(Collected data)
▼
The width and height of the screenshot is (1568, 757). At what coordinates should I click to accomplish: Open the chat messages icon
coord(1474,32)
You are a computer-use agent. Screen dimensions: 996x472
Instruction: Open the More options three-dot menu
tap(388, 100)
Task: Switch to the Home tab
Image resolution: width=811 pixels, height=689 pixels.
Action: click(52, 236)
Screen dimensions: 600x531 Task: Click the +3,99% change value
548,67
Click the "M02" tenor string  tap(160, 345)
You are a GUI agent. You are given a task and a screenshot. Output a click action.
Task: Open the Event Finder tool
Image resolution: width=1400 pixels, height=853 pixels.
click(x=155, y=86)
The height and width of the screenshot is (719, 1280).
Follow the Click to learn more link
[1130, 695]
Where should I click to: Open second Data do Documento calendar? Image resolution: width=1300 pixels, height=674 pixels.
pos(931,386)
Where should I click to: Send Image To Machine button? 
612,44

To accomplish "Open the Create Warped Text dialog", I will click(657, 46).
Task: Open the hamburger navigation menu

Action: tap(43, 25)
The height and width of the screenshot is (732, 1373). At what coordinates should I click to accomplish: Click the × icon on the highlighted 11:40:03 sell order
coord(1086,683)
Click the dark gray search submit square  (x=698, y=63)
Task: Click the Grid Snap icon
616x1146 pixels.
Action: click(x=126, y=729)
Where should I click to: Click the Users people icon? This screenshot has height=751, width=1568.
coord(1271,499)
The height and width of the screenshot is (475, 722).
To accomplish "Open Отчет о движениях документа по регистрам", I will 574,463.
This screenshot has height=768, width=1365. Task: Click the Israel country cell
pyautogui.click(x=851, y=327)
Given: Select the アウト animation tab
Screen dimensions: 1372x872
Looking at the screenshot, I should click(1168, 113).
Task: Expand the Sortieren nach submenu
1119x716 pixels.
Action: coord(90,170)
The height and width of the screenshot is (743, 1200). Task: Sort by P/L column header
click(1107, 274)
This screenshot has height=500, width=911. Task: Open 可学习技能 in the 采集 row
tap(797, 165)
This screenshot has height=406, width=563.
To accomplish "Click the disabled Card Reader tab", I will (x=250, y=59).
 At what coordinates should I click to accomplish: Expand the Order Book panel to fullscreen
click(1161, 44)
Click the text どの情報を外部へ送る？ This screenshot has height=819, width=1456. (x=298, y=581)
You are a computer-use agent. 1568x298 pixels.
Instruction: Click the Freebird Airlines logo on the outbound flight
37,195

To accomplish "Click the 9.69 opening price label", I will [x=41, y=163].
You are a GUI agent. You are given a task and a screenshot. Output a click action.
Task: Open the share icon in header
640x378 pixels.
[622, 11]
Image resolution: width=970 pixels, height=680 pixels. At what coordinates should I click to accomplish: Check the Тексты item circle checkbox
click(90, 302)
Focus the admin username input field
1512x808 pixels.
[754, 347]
▲
▶ [Task details]:
Your response should hold only an exact copy of the lines above, from the one containing "Instruction: Click the" through the end of the entries.

▶ [Solution to this problem]:
Instruction: Click the Freebird Airlines logo on the outbound flight
37,195

To accomplish "Click the 9.69 opening price label", I will [x=41, y=163].
You are a GUI agent. You are given a task and a screenshot. Output a click action.
Task: Open the share icon in header
640x378 pixels.
[622, 11]
Image resolution: width=970 pixels, height=680 pixels. At what coordinates should I click to accomplish: Check the Тексты item circle checkbox
click(90, 302)
Focus the admin username input field
1512x808 pixels.
[754, 347]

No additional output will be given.